C'est moi qui lance la conversation :
- Encore merci pour les vêtements, c'est sympa.
- De rien. En fait, Astan et moi venons d'adopter un bébé également, un garçon. La mafia est un univers familial avant tout et je dois penser à ma succession. Mais du coup, je n'ai eu qu'à demander à mon secrétaire d'acheter les vêtements en double.
- Ah, félicitations ! Content de voir que t'as toujours pas fait tuer mon frère parce qu'il t'ennuyait.
- Honnêtement, je ne pense pas que ton frère ait beaucoup de souci à se faire pour l'avenir. Il est plus sympathique que ce que je pensais, et je crois bien que je vais le garder encore longtemps.
- Ah, cool ! Au moins il risque pas de mourir par ta faute, c'est déjà ça...Tu lui as dit ce que tu as fait à Nell ? Ça le dérange pas de vivre avec un meurtrier ?
- Ton frère est très loin d'être innocent, Yeren. Il est devenu un membre à part entière de notre cartel. Alors je ne veux pas qu'il se salisse les mains directement donc je lui donne du travail de bureau, de la logistique, mais il sait exactement comment le cartel marche. Si je lui racontais la mort de Nell, il n'y verrait qu'une exécution banale parmi tant d'autres et il oublierait tout de suite.
- Ah...
- C'est marrant de voir le petit frère s'inquiéter pour le grand, c'était plutôt l'inverse avant que tu t'enfuies, non ?
- Astan ne s'est jamais inquiété pour moi. Mais ça ne m'empêche pas de vouloir le protéger dans la mesure du possible.
- Tu réalises l'avantage que la mafia t'as apporté ? Il y a à peu près un an, tu étais un gamin faible et pleurnichard, légèrement psychotique par dessus le marché. Et maintenant, regarde toi.
- Ouais...Il faut croire que j'ai grandi...
- Tout à fait.

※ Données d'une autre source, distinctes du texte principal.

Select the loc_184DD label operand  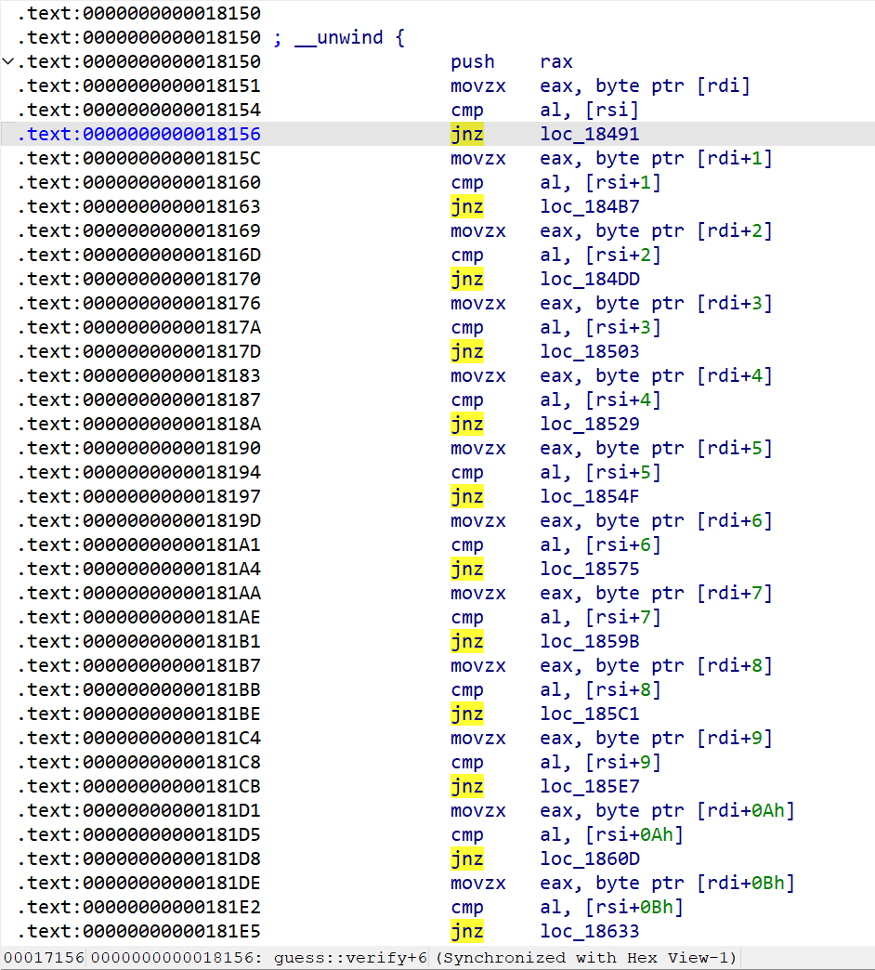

Mais je ne suis pas venu pour te faire des compliments. J'ai quelque chose de plus grave à t'annoncer.
Ah, je vais enfin savoir pourquoi il fait une tête triste depuis le début ?
- Les résultats de l'analyse sont arrivés. Ça a pris longtemps, mais maintenant on sait précisément ce que cette malade t'as enfoncé dans le cou.
- Et ?
Il prend une grande inspiration.
- Tu vas mourir, et c'est une question de semaines. C'est pour ça que je regrette que le labo ait mis tant de temps, on ne l'apprend qu'au dernier moment, c'est...enfin, heureusement je suis arrivé à temps...
- ...
- Si je dis ça, c'est parce que ce poison a des effets très spécifiques. Il incube pendant plusieurs mois, et à une date précise, il se manifeste. Pendant encore environ deux semaines, tu vas vivre normalement, et au delà de cette durée, tu seras devenu une bombe bactériologique ambulante. C'est à dire que non seulement tu vas pourrir de l'intérieur dans d'atroces souffrances, mais en plus tu contaminera tout ceux qui t'entoureront.
- Je vois...Donc c'est pour ça que t'as l'air déprimé ?
- Je sais bien que tu me considère comme un monstre, et tu n'as pas forcément tort, mais ça m'embête de perdre un de mes éléments comme ça. Tu as fait du bon travail.
- Merci.
Je me lève de mon lit, il se lève aussi. Je lui serre la main avant de commencer à préparer mes affaires. Je dois partir d'ici.